现在,这匹马瘸了。
赌徒,自然要考虑换马了。
“传我的死命令!”林霸天深吸一口气,强压下丹田的剧痛,从枕头底下的暗格中摸出一枚雕刻著骷髏的漆黑令牌,一把拍在幕僚手里。
“动用我们埋在暗处的所有线人,去给我查林清漪!我要知道她身边那个神秘高人的一切信息!他的真实身份,他的来歷师承,他的修为境界,他保护那个死丫头的真正目的!不惜一切代价,哪怕把线人全填进去,也要给我查出来!”
幕僚双手接过阴冷的令牌,欲言又止。
“少主,如果对方真的是传说中神桥境以上的老怪物,我们的暗线一旦去查,恐怕会打草惊蛇,招来灭顶之灾啊……”
“我当然知道!”
林霸天死死咬著牙,“所以告诉他们,只许远观,绝不可妄动!我现在这副残躯,没有能力和一个神桥境正面对抗。
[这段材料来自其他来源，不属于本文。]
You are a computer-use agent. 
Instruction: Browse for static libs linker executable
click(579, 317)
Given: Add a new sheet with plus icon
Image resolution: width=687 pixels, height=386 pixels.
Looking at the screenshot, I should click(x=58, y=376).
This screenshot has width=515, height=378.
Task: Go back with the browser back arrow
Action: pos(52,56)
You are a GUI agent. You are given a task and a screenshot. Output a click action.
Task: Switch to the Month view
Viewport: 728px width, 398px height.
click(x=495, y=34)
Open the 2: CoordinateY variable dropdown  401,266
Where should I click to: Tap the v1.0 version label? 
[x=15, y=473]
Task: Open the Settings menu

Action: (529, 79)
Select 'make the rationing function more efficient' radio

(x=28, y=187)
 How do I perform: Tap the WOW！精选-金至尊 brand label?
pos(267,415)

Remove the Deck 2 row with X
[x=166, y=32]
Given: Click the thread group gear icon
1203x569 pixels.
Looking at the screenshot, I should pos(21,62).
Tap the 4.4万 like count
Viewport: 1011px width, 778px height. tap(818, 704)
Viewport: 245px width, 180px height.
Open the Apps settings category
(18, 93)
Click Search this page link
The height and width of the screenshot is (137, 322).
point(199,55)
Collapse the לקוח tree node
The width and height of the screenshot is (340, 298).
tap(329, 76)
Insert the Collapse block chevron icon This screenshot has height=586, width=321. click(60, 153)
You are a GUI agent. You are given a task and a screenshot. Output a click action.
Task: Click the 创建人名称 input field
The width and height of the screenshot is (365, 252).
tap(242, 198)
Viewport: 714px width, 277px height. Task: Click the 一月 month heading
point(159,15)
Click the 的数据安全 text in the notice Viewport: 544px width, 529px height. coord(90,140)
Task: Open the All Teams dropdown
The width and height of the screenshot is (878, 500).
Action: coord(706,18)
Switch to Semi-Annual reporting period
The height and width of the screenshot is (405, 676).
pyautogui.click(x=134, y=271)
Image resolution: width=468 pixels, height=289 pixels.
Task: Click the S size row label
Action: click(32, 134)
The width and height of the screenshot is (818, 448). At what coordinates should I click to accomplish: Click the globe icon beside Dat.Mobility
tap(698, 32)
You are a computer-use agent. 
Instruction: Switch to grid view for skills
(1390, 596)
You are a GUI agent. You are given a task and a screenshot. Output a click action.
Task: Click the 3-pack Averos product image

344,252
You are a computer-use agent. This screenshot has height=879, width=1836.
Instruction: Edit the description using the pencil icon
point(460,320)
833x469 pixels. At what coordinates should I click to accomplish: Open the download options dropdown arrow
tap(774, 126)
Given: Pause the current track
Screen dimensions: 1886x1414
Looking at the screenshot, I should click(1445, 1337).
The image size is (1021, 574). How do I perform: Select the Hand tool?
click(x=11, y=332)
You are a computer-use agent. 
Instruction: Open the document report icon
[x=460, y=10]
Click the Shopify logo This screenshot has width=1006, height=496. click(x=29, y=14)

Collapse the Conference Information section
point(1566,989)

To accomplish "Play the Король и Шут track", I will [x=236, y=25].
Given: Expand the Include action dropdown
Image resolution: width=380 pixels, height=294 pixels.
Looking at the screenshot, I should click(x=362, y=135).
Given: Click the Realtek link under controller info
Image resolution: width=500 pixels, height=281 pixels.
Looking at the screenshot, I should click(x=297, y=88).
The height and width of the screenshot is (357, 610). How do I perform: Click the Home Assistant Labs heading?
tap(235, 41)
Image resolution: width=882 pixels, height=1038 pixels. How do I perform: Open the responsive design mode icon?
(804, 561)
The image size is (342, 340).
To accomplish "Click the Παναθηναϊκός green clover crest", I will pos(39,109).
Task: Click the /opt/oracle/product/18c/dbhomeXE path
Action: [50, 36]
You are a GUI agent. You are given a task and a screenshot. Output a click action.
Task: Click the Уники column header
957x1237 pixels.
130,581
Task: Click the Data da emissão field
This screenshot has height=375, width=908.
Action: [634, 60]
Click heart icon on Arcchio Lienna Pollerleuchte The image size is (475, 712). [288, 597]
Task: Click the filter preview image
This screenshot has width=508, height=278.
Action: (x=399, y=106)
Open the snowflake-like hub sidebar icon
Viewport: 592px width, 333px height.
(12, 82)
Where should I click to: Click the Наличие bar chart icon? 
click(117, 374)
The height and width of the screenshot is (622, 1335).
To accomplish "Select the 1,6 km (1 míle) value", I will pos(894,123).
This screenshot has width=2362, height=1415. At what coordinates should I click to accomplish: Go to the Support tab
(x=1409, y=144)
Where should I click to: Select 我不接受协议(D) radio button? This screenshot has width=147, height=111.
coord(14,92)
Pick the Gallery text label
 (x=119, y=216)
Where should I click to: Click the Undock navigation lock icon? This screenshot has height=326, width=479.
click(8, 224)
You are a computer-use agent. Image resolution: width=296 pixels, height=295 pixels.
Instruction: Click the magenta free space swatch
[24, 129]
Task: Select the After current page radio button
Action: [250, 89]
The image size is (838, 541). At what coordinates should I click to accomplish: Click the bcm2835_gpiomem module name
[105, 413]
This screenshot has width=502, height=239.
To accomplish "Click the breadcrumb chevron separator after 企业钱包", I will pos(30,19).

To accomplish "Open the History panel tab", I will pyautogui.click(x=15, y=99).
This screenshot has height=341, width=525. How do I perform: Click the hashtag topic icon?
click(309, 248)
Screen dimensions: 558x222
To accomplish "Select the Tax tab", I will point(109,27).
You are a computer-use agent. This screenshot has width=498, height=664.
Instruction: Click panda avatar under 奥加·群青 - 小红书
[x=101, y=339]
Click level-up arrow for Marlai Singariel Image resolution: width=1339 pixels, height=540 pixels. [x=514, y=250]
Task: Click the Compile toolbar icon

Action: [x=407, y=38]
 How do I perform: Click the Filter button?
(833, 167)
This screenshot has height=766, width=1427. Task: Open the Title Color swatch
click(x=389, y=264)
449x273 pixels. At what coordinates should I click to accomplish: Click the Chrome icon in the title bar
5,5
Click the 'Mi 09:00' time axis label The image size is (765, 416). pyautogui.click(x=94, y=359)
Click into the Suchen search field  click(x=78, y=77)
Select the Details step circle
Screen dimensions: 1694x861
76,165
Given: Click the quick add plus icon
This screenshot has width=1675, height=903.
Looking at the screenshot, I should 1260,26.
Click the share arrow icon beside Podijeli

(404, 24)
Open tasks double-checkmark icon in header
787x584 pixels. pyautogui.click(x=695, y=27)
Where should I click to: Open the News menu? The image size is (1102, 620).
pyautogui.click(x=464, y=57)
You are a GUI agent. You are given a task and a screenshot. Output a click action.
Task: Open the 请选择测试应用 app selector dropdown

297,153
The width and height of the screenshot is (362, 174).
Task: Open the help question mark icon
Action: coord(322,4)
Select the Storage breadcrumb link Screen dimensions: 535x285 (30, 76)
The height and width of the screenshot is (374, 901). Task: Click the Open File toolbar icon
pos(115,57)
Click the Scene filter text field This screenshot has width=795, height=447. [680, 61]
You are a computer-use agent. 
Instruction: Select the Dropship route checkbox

但我必须知道他是谁!只要是人,就一定有弱点!只要找到他的弱点,就算是神桥境,我也能布杀局弄死他!”
幕僚浑身一震,深深低下头:“属下遵命!”
“还有最后一步。”
林霸天的声音忽然变得极轻,却透著一股疯狂的执念。“去暗网联繫幽冥楼,替我订购一份『天命探运符。我要亲自確认,林清漪那个贱人身上的气运浓度,到底达到了什么级別!”
天命探运符!
听到这个名字,幕僚的瞳孔骤然收缩。
那是幽冥楼的镇楼秘宝之一,据说是由上古望气大能炼製,能够无视任何遮掩,强行窥探目標身上的天道气运浓度。
但这东西的价格极其离谱,一枚就要足足五千万夏幣!
而且还是有价无市,有钱都不一定买得到!
五千万,几乎要抽乾少主手里最后的一点流动资金了!
幕僚的嘴角剧烈抽搐了一下,但他看著林霸天那双已经陷入疯狂的赤红眼眸,终究什么都没敢多说,领命退了出去。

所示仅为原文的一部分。